OBJECTIVE -> Rewrite the items below, changing every "How do I perform" to "What should I do to" and leaving everything else as it is.

DATASET ENTRIES ->
-=-=-=-=-

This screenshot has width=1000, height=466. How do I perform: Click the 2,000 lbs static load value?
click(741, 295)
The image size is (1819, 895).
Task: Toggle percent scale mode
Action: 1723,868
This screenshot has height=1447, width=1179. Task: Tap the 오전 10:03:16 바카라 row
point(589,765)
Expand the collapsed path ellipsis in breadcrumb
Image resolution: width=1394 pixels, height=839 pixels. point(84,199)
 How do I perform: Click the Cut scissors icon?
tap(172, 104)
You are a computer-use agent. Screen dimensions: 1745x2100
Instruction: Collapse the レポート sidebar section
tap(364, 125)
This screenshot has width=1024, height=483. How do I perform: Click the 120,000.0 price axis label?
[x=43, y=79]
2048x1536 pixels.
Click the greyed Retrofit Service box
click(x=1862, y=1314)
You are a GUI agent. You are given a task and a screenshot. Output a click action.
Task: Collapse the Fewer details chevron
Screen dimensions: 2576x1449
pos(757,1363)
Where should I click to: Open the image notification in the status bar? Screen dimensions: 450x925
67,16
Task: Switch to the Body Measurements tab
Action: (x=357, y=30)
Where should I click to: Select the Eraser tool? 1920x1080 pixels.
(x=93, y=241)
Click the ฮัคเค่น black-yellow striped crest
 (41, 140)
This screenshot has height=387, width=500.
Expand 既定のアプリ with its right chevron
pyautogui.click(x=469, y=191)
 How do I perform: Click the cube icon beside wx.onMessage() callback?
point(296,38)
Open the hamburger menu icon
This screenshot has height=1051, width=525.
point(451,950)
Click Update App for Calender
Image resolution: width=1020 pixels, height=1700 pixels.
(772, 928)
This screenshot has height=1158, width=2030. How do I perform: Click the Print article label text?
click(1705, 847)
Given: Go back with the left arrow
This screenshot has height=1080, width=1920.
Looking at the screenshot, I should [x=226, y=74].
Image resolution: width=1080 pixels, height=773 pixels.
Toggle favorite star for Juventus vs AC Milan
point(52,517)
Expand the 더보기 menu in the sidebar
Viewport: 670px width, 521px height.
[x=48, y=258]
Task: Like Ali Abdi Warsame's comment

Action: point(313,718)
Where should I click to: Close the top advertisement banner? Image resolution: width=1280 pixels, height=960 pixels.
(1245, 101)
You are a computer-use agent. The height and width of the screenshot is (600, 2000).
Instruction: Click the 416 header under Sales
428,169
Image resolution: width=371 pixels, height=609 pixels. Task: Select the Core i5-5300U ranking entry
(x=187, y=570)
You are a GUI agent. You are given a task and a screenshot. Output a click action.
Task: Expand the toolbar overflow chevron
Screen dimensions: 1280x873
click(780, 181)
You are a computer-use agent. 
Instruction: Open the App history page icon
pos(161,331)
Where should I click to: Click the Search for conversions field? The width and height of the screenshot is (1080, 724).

-=-=-=-=-

COMPLETED TASK ->
This screenshot has width=1000, height=466. What should I do to: Click the 2,000 lbs static load value?
click(741, 295)
The image size is (1819, 895).
Task: Toggle percent scale mode
Action: 1723,868
This screenshot has height=1447, width=1179. Task: Tap the 오전 10:03:16 바카라 row
point(589,765)
Expand the collapsed path ellipsis in breadcrumb
Image resolution: width=1394 pixels, height=839 pixels. point(84,199)
 What should I do to: Click the Cut scissors icon?
tap(172, 104)
You are a computer-use agent. Screen dimensions: 1745x2100
Instruction: Collapse the レポート sidebar section
tap(364, 125)
This screenshot has width=1024, height=483. What should I do to: Click the 120,000.0 price axis label?
[x=43, y=79]
2048x1536 pixels.
Click the greyed Retrofit Service box
click(x=1862, y=1314)
You are a GUI agent. You are given a task and a screenshot. Output a click action.
Task: Collapse the Fewer details chevron
Screen dimensions: 2576x1449
pos(757,1363)
Where should I click to: Open the image notification in the status bar? Screen dimensions: 450x925
67,16
Task: Switch to the Body Measurements tab
Action: (x=357, y=30)
Where should I click to: Select the Eraser tool? 1920x1080 pixels.
(x=93, y=241)
Click the ฮัคเค่น black-yellow striped crest
 (41, 140)
This screenshot has height=387, width=500.
Expand 既定のアプリ with its right chevron
pyautogui.click(x=469, y=191)
 What should I do to: Click the cube icon beside wx.onMessage() callback?
point(296,38)
Open the hamburger menu icon
This screenshot has height=1051, width=525.
point(451,950)
Click Update App for Calender
Image resolution: width=1020 pixels, height=1700 pixels.
(772, 928)
This screenshot has height=1158, width=2030. What should I do to: Click the Print article label text?
click(1705, 847)
Given: Go back with the left arrow
This screenshot has height=1080, width=1920.
Looking at the screenshot, I should [x=226, y=74].
Image resolution: width=1080 pixels, height=773 pixels.
Toggle favorite star for Juventus vs AC Milan
point(52,517)
Expand the 더보기 menu in the sidebar
Viewport: 670px width, 521px height.
[x=48, y=258]
Task: Like Ali Abdi Warsame's comment

Action: point(313,718)
Where should I click to: Close the top advertisement banner? Image resolution: width=1280 pixels, height=960 pixels.
(1245, 101)
You are a computer-use agent. The height and width of the screenshot is (600, 2000).
Instruction: Click the 416 header under Sales
428,169
Image resolution: width=371 pixels, height=609 pixels. Task: Select the Core i5-5300U ranking entry
(x=187, y=570)
You are a GUI agent. You are given a task and a screenshot. Output a click action.
Task: Expand the toolbar overflow chevron
Screen dimensions: 1280x873
click(780, 181)
You are a computer-use agent. 
Instruction: Open the App history page icon
pos(161,331)
Where should I click to: Click the Search for conversions field? The width and height of the screenshot is (1080, 724).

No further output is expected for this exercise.